Segment Start: Dataset records

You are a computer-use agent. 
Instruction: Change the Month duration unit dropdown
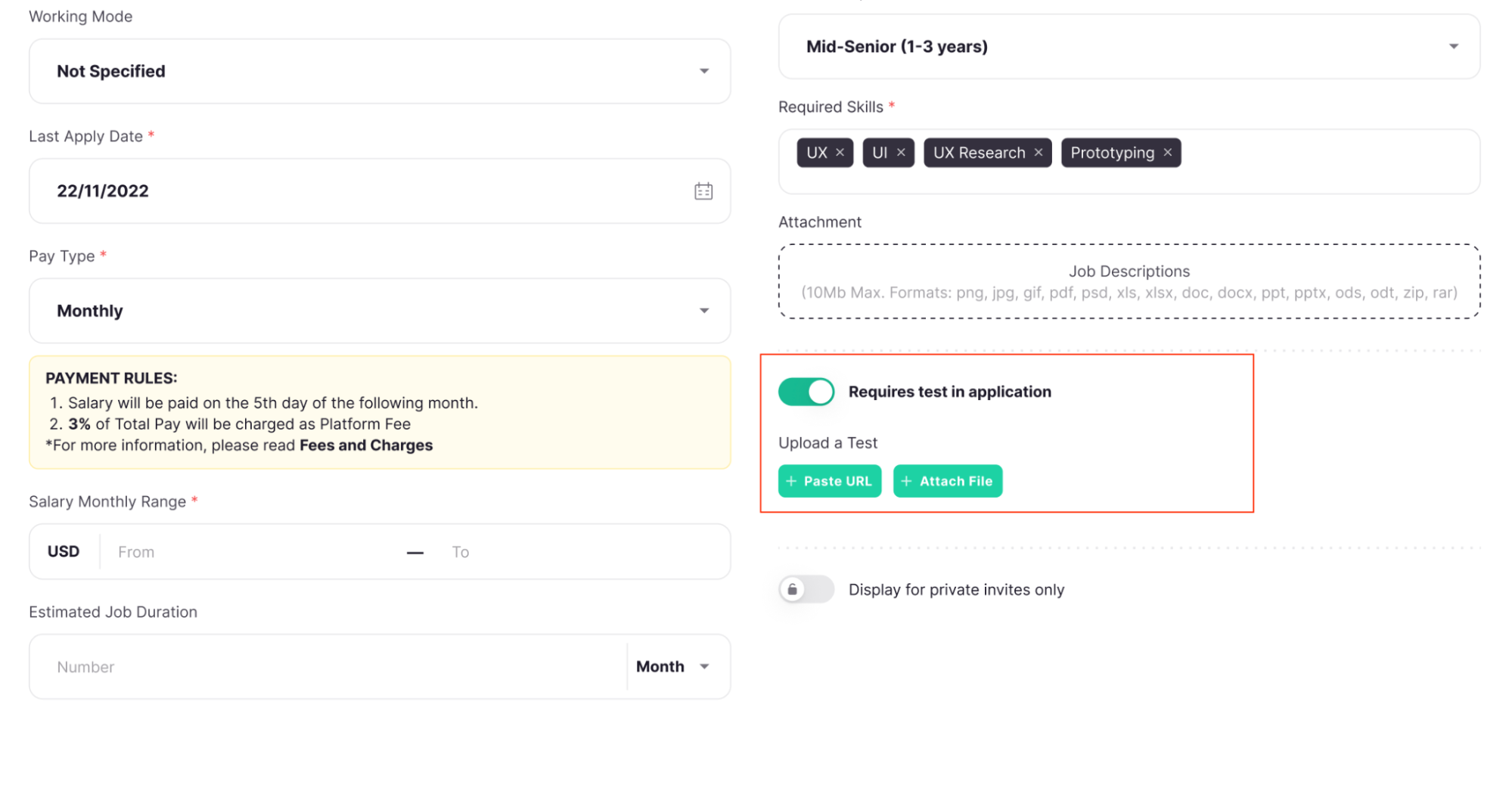[x=673, y=667]
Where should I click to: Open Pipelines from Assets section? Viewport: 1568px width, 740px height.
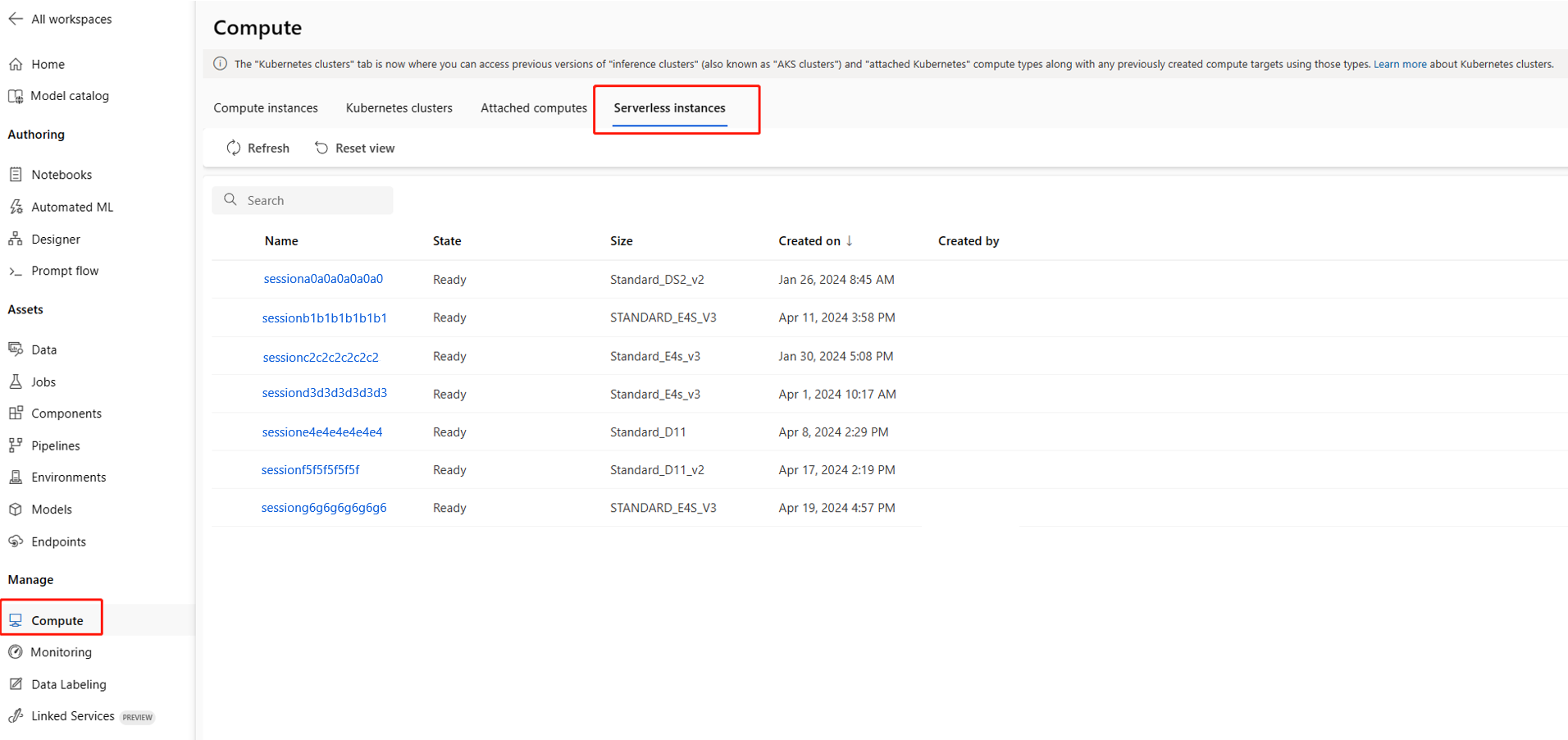tap(55, 445)
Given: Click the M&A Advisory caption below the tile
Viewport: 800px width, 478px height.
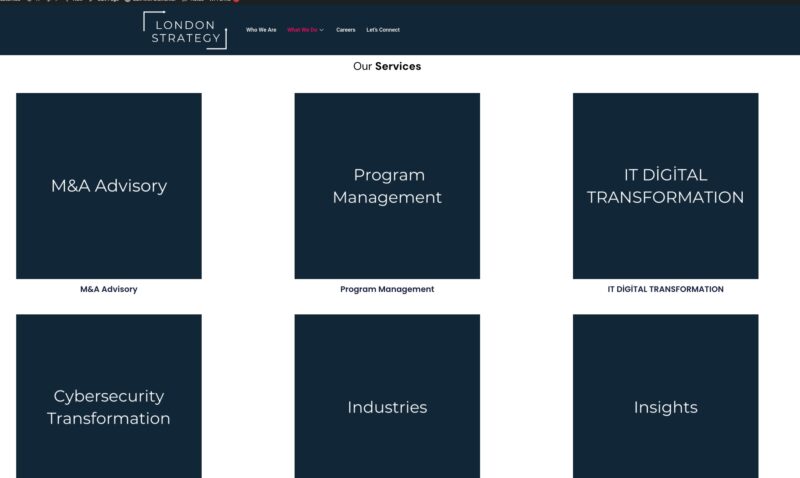Looking at the screenshot, I should coord(109,289).
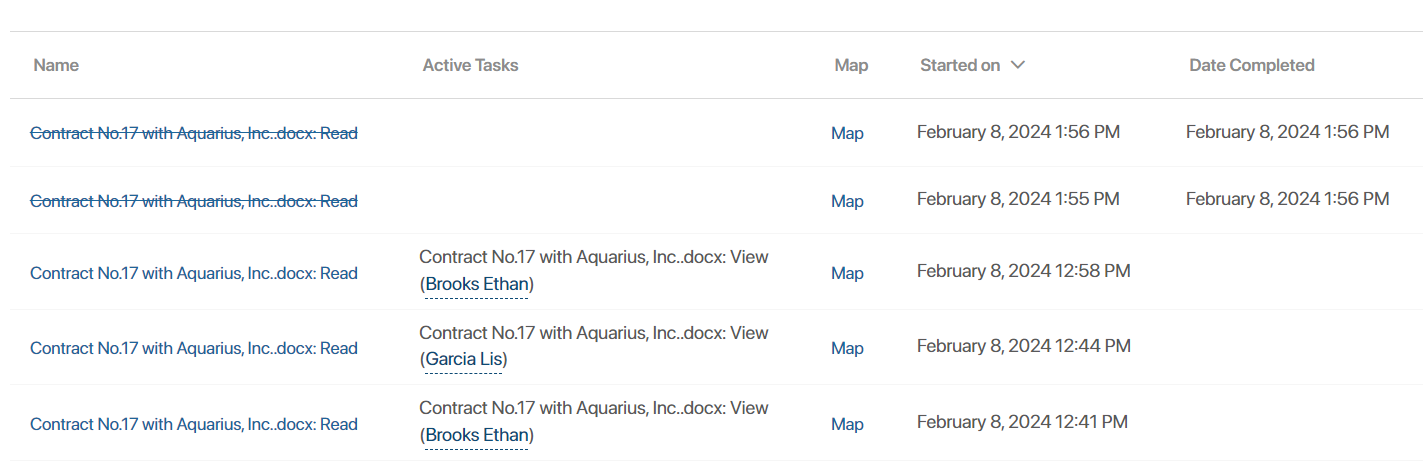The image size is (1423, 463).
Task: Select the Active Tasks column header
Action: click(x=470, y=65)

Segment End: Dataset records

The records need to be restated word for word, minus any images.

You are a computer-use agent. 
Instruction: Change the Month duration unit dropdown
[x=673, y=667]
Where should I click to: Open Pipelines from Assets section? Viewport: 1568px width, 740px height.
tap(55, 445)
Given: Click the M&A Advisory caption below the tile
Viewport: 800px width, 478px height.
Looking at the screenshot, I should coord(109,289).
The image size is (1423, 463).
Task: Select the Active Tasks column header
Action: click(x=470, y=65)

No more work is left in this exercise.